MATERIALS PROVIDED →
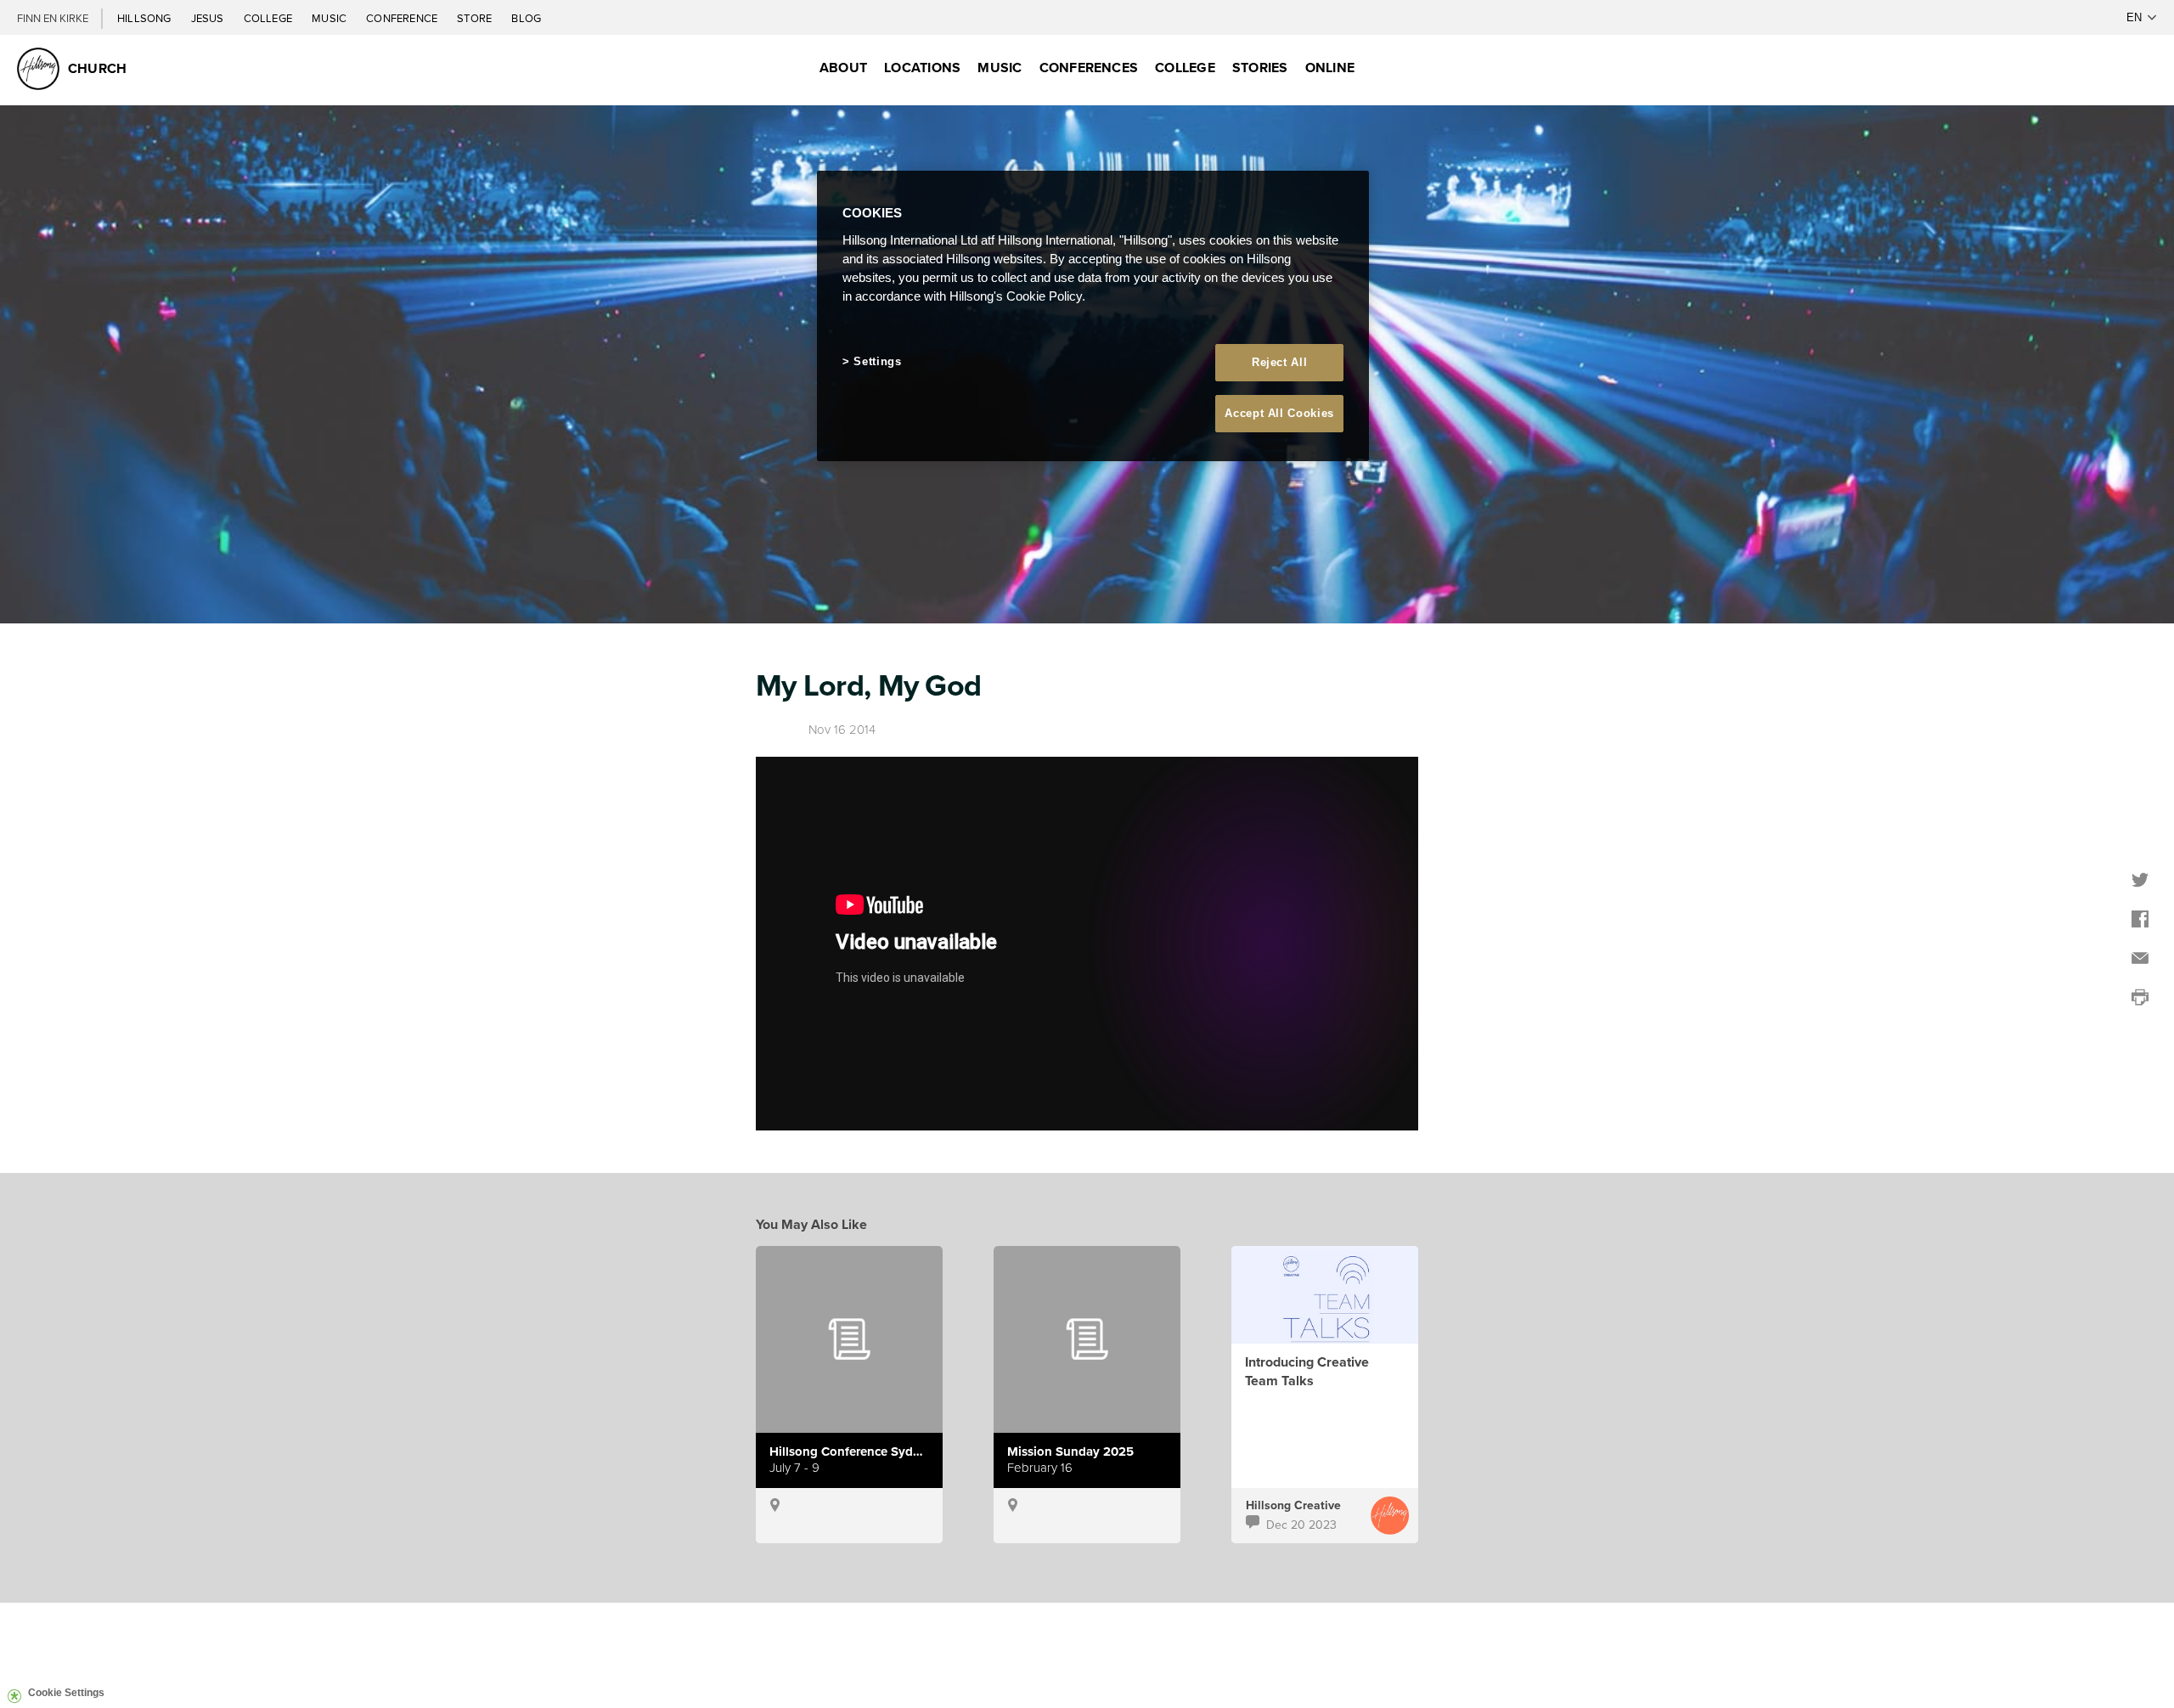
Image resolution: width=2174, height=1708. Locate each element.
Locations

--

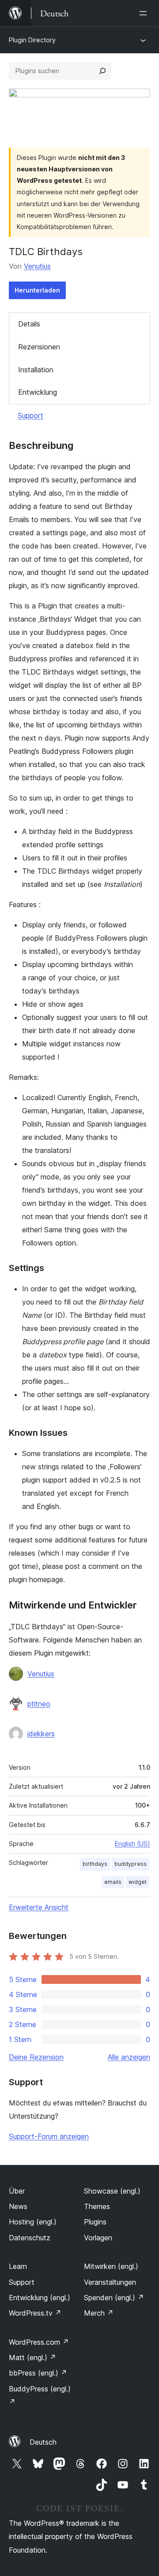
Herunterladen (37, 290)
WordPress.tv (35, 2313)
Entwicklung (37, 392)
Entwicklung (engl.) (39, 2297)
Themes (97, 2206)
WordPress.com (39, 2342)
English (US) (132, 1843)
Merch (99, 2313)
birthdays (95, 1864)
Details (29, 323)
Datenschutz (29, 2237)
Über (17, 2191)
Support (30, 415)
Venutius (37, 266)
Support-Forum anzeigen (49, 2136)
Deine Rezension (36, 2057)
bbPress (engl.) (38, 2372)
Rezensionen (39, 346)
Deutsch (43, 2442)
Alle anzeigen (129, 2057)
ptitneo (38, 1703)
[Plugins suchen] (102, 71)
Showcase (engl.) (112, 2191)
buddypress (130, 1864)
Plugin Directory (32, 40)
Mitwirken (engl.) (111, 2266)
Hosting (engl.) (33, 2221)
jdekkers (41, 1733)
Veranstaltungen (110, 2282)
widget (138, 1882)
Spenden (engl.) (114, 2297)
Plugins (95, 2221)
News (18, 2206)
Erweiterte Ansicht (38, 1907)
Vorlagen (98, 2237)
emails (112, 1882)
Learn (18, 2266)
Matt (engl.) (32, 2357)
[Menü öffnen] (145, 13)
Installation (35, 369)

DIRECTIONS FOR THIS TASK →
Which lines above run from the one containing "Mitwirken (engl.) (111, 2266)" down to the one containing "Installation (35, 369)"? Repeat exactly those, both ends included, and nothing else.

ANSWER BELOW →
Mitwirken (engl.) (111, 2266)
Hosting (engl.) (33, 2221)
jdekkers (41, 1733)
Veranstaltungen (110, 2282)
widget (138, 1882)
Spenden (engl.) (114, 2297)
Plugins (95, 2221)
News (18, 2206)
Erweiterte Ansicht (38, 1907)
Vorlagen (98, 2237)
emails (112, 1882)
Learn (18, 2266)
Matt (engl.) (32, 2357)
[Menü öffnen] (145, 13)
Installation (35, 369)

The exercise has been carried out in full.